Say how many of the lines below contain the word "Switch"; nothing else belongs in the answer.

# # # #

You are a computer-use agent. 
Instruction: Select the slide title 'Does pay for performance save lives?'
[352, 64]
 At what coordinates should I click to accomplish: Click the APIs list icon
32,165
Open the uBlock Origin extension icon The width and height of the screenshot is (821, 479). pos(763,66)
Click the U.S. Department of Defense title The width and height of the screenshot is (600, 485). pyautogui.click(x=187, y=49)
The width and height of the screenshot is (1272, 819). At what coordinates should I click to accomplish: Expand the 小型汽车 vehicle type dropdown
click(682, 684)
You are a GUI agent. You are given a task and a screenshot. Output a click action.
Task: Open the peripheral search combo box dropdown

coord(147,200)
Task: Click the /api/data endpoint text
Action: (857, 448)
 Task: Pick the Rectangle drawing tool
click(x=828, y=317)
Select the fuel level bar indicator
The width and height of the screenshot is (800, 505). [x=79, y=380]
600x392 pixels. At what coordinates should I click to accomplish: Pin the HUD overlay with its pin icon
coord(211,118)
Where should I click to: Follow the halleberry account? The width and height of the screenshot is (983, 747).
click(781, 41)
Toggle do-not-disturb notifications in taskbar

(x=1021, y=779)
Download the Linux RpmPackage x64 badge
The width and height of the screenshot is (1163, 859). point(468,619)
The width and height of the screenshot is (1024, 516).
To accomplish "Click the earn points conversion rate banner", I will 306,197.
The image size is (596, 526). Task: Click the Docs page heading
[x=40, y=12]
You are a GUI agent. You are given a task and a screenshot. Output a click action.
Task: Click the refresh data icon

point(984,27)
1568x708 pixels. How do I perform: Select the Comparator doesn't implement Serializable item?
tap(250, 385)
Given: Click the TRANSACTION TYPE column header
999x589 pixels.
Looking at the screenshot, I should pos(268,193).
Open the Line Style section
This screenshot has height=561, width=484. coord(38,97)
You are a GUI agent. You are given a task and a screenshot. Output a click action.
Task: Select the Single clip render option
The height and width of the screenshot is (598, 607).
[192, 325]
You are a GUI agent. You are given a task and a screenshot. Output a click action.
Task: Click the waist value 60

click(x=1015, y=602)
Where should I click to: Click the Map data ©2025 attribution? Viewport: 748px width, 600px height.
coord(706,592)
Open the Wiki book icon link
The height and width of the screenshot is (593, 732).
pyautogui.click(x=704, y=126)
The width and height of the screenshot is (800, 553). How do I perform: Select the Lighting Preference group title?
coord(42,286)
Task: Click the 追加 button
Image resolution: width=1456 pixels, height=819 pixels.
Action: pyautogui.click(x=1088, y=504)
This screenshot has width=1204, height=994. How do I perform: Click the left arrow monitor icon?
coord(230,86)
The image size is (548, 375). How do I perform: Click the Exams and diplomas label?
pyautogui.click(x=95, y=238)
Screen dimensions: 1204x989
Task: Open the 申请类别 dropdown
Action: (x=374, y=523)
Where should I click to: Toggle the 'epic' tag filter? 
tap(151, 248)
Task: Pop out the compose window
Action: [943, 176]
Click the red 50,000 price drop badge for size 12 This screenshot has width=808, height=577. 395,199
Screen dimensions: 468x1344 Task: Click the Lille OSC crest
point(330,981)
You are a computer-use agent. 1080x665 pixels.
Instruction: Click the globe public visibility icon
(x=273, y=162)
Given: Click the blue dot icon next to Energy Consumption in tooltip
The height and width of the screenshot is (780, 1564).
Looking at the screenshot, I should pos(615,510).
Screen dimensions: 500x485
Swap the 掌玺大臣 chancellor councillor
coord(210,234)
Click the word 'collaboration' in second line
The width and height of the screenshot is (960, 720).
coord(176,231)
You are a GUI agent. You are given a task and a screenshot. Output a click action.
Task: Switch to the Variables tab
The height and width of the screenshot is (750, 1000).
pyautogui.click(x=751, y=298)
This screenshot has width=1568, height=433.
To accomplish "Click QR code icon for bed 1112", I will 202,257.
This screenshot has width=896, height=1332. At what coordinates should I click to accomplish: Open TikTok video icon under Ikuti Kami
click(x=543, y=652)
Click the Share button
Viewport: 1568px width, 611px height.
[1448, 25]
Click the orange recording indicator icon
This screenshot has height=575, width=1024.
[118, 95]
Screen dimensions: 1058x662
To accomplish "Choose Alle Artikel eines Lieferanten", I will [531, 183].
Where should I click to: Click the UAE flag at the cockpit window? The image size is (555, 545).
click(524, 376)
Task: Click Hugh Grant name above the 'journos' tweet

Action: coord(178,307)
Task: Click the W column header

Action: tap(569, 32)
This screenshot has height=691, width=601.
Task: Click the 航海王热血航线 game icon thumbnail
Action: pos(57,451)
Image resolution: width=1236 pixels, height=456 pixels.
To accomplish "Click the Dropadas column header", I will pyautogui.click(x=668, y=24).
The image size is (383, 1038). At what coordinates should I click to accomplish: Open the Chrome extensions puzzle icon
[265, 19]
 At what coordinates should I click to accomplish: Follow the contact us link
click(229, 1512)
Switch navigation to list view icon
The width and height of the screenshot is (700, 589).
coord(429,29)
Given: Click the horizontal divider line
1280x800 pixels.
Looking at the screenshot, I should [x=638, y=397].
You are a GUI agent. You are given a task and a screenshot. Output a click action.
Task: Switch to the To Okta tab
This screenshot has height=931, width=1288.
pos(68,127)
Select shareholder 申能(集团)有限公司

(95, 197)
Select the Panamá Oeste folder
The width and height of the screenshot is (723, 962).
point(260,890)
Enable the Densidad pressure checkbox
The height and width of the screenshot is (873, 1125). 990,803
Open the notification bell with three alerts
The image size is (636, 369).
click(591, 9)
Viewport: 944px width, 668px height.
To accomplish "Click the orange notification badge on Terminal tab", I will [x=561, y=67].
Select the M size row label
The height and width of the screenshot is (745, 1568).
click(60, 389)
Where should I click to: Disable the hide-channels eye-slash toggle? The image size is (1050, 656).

# # # #

* Written reply *
3